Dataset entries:
= = =

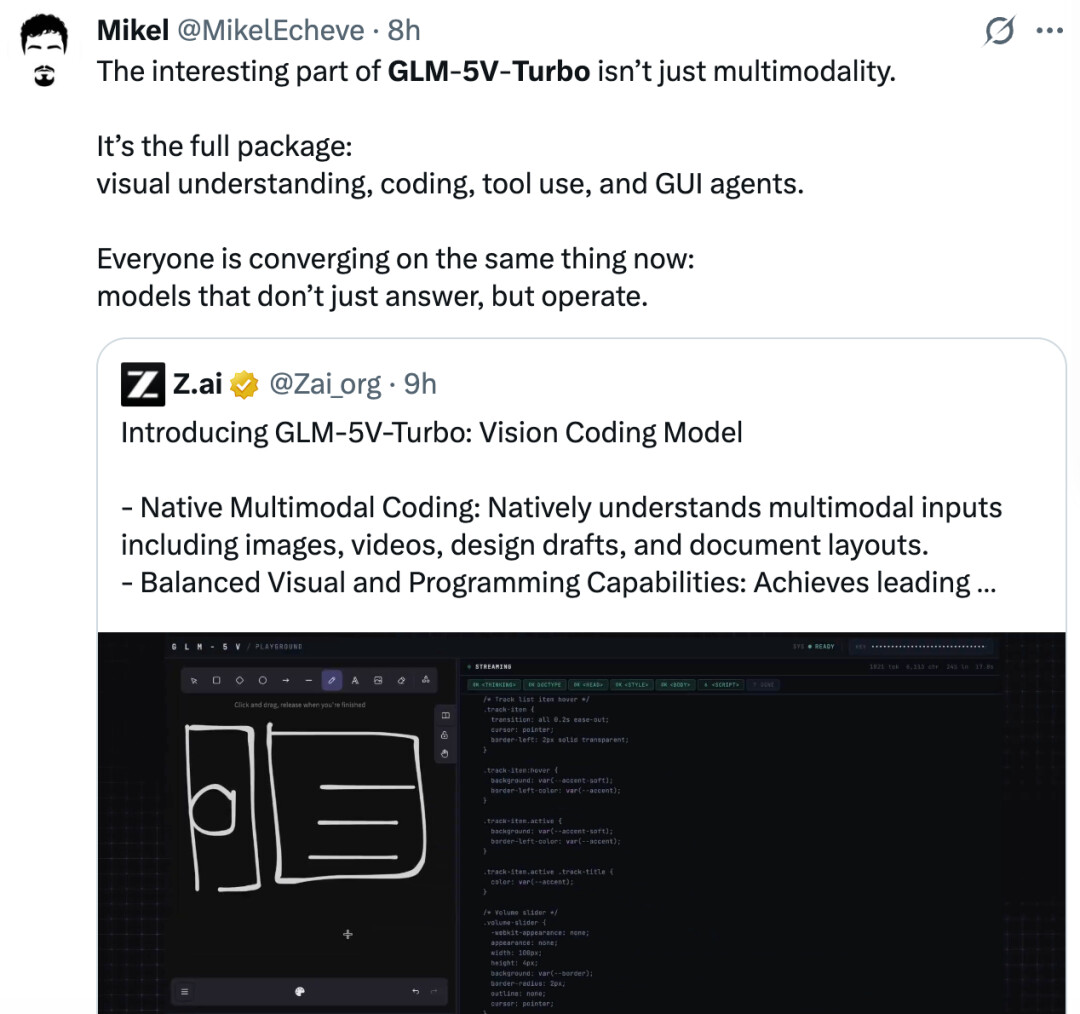1080x1014 pixels.
Task: Open the three-dot more options menu
Action: tap(1049, 31)
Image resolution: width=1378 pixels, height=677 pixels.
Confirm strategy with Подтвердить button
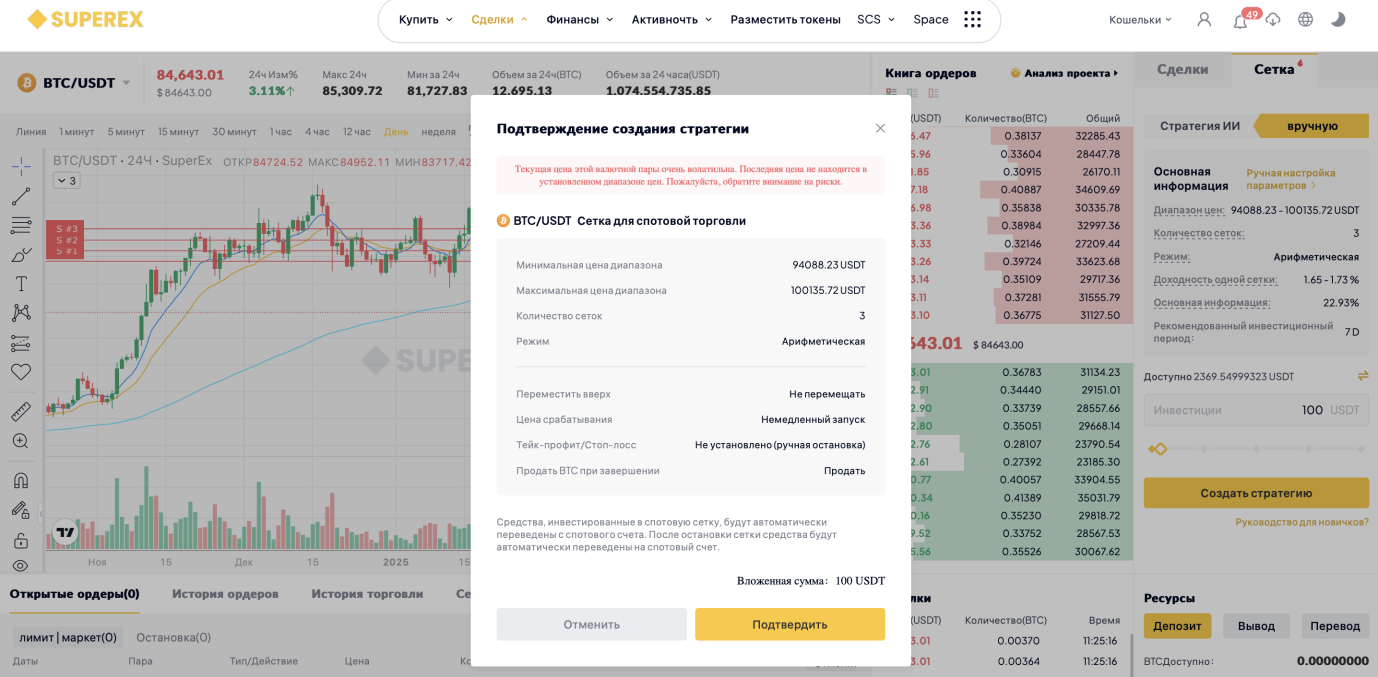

= = =

The range to set down runs from the line containing "Image resolution: width=1378" through the final line of the data, both ends included; give it exactly and drop the pictures.

■ REPLY TO THE TASK
Image resolution: width=1378 pixels, height=677 pixels.
Confirm strategy with Подтвердить button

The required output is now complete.